**Your instructions:**
Starting at the line that contains "Screen dimensions: 1496x812", reproduce every line through the end of the entries below, with no pictures in the copy.

◆ ◆ ◆ ◆

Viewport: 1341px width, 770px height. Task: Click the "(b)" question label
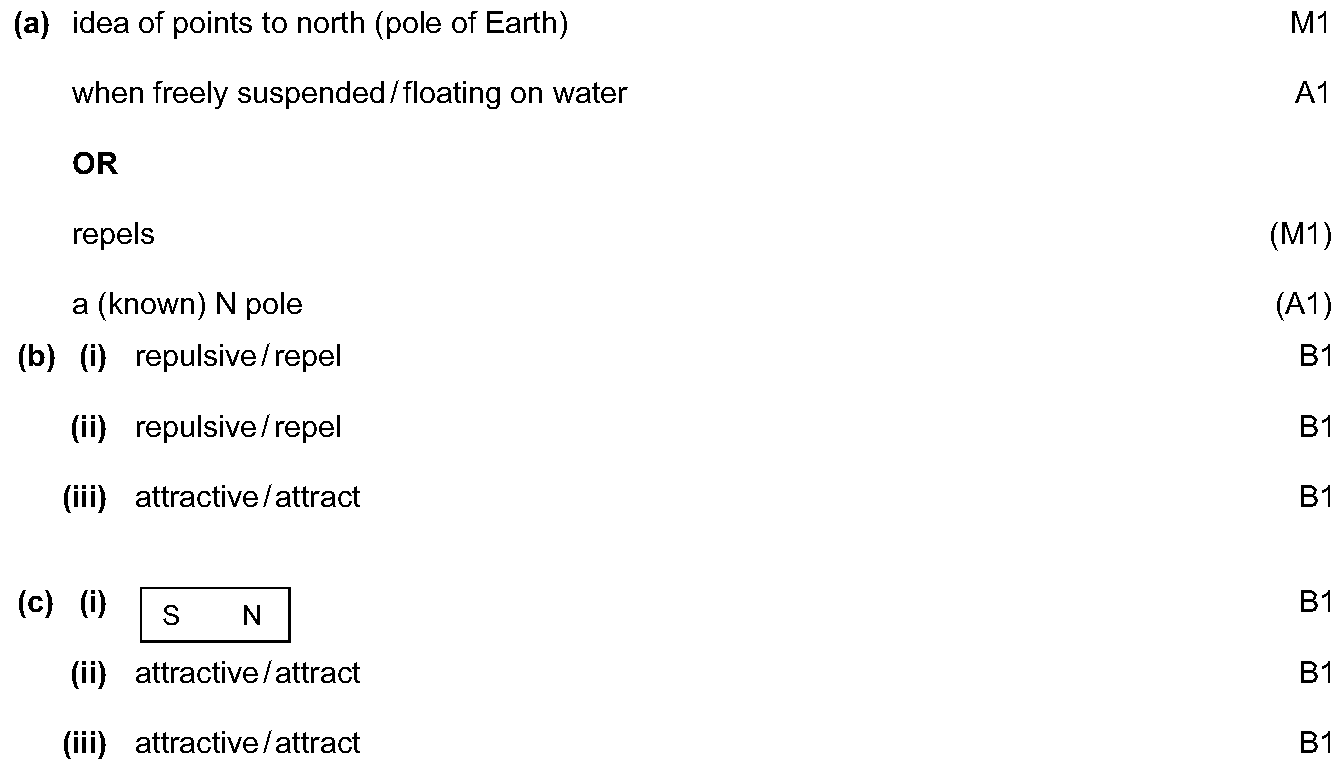(36, 357)
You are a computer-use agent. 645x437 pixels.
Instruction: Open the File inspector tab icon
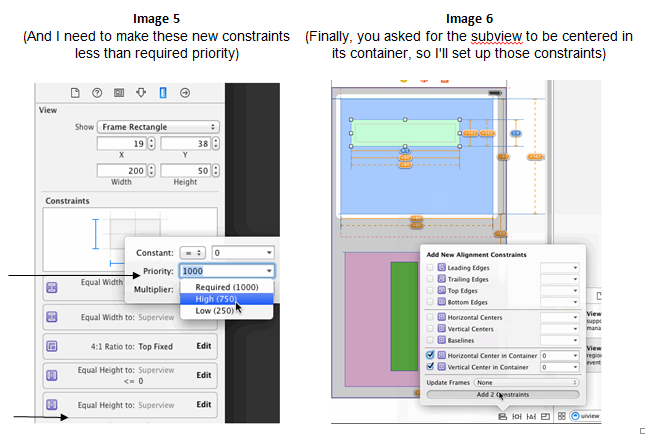click(75, 93)
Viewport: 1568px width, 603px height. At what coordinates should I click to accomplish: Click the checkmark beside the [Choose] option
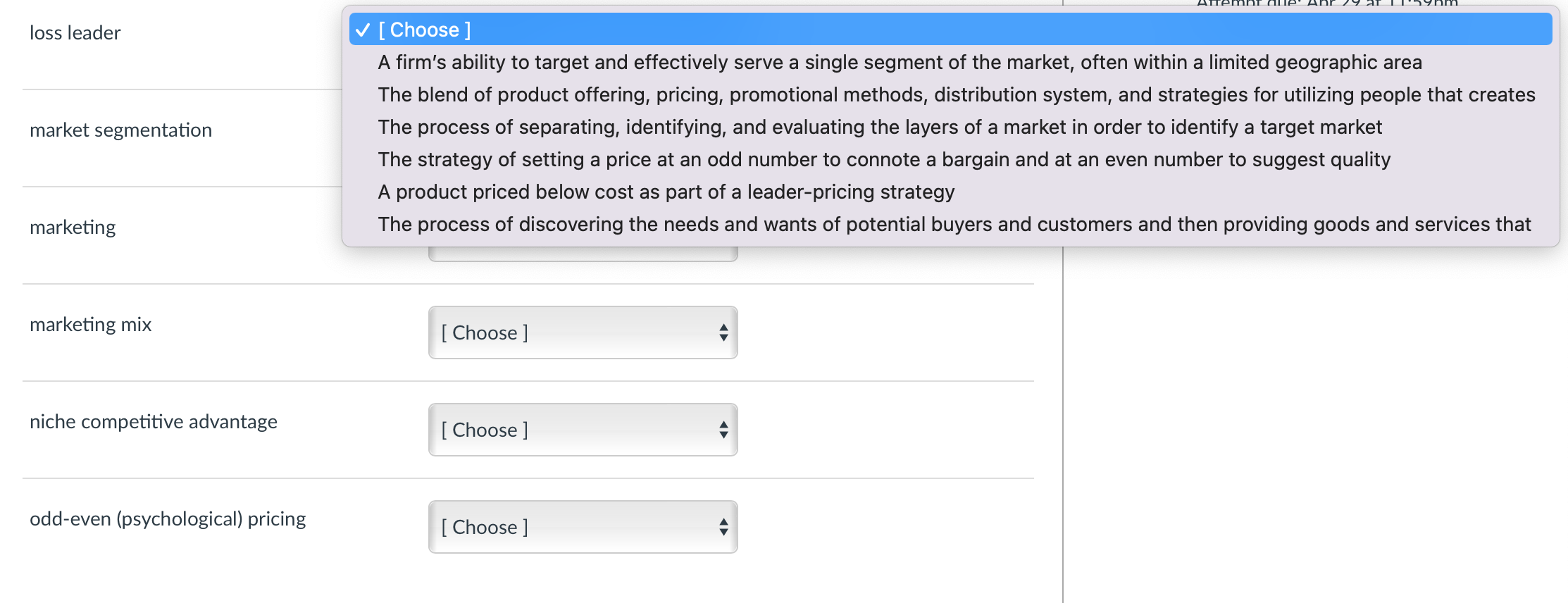click(x=363, y=30)
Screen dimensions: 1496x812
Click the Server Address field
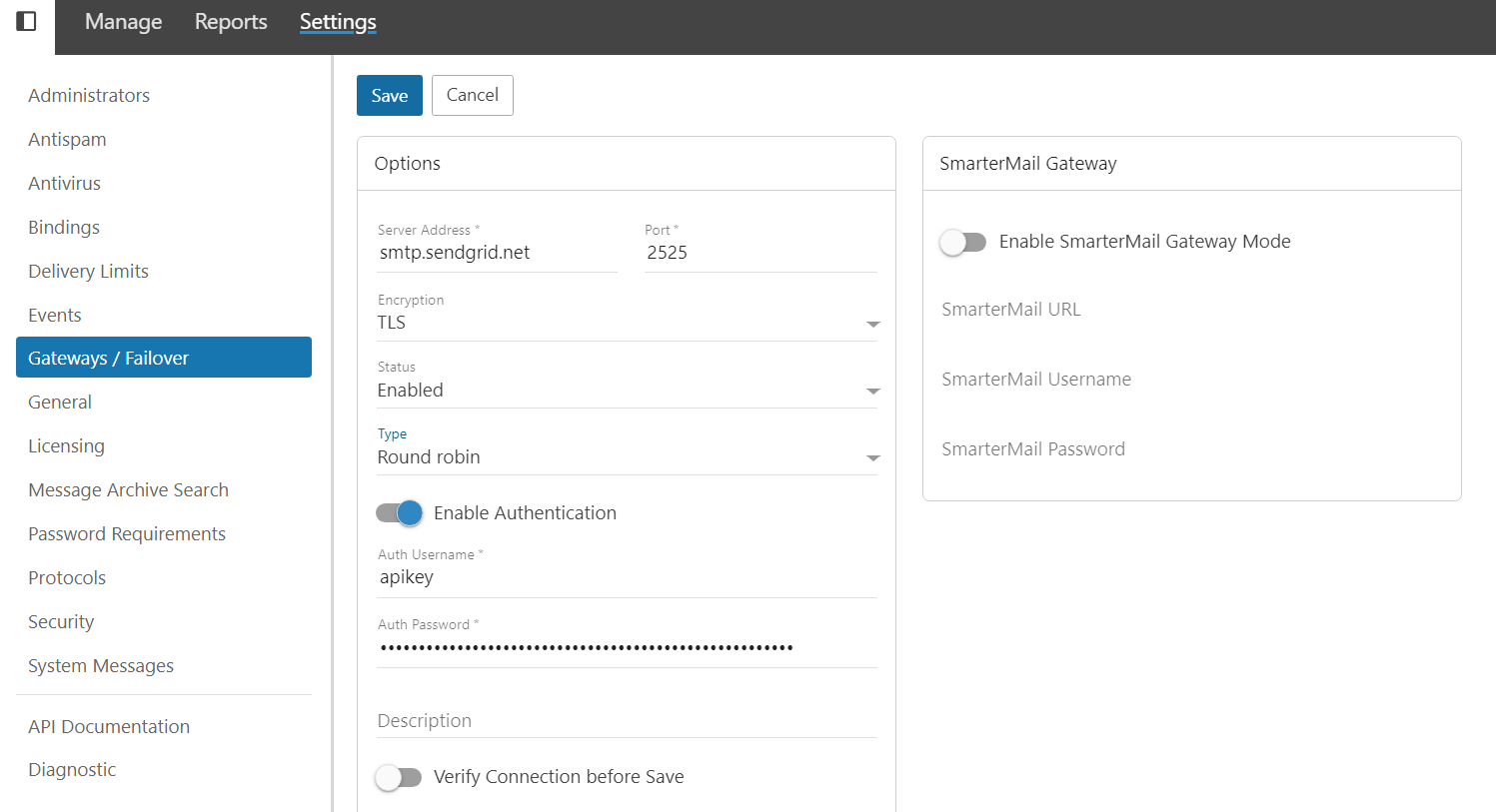click(497, 253)
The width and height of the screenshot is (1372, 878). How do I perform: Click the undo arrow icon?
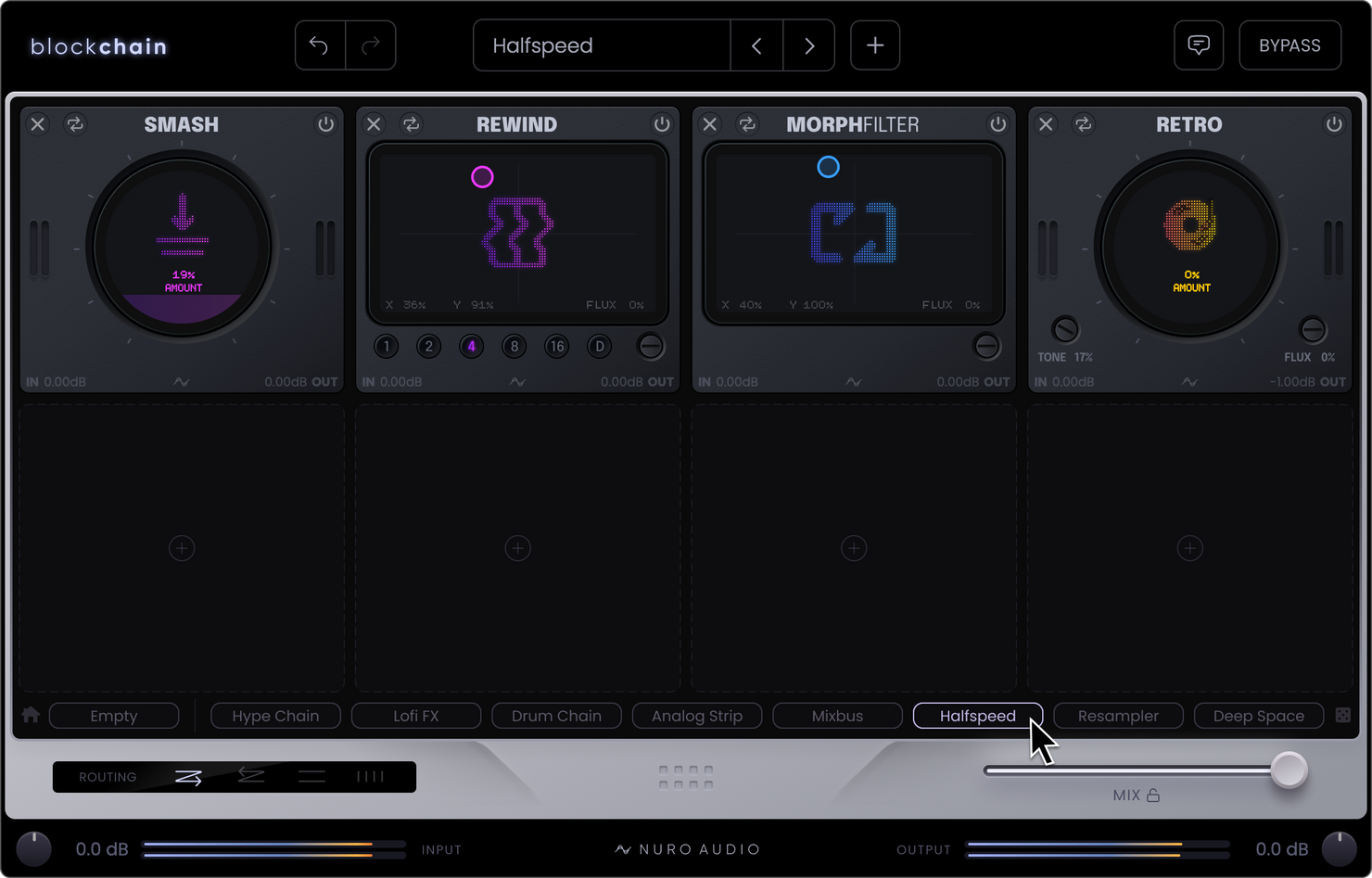pos(320,45)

◆ ◆ ◆ ◆

**Response area:**
Screen dimensions: 1496x812
Click the Server Address field
click(497, 253)
The width and height of the screenshot is (1372, 878). How do I perform: Click the undo arrow icon?
pos(320,45)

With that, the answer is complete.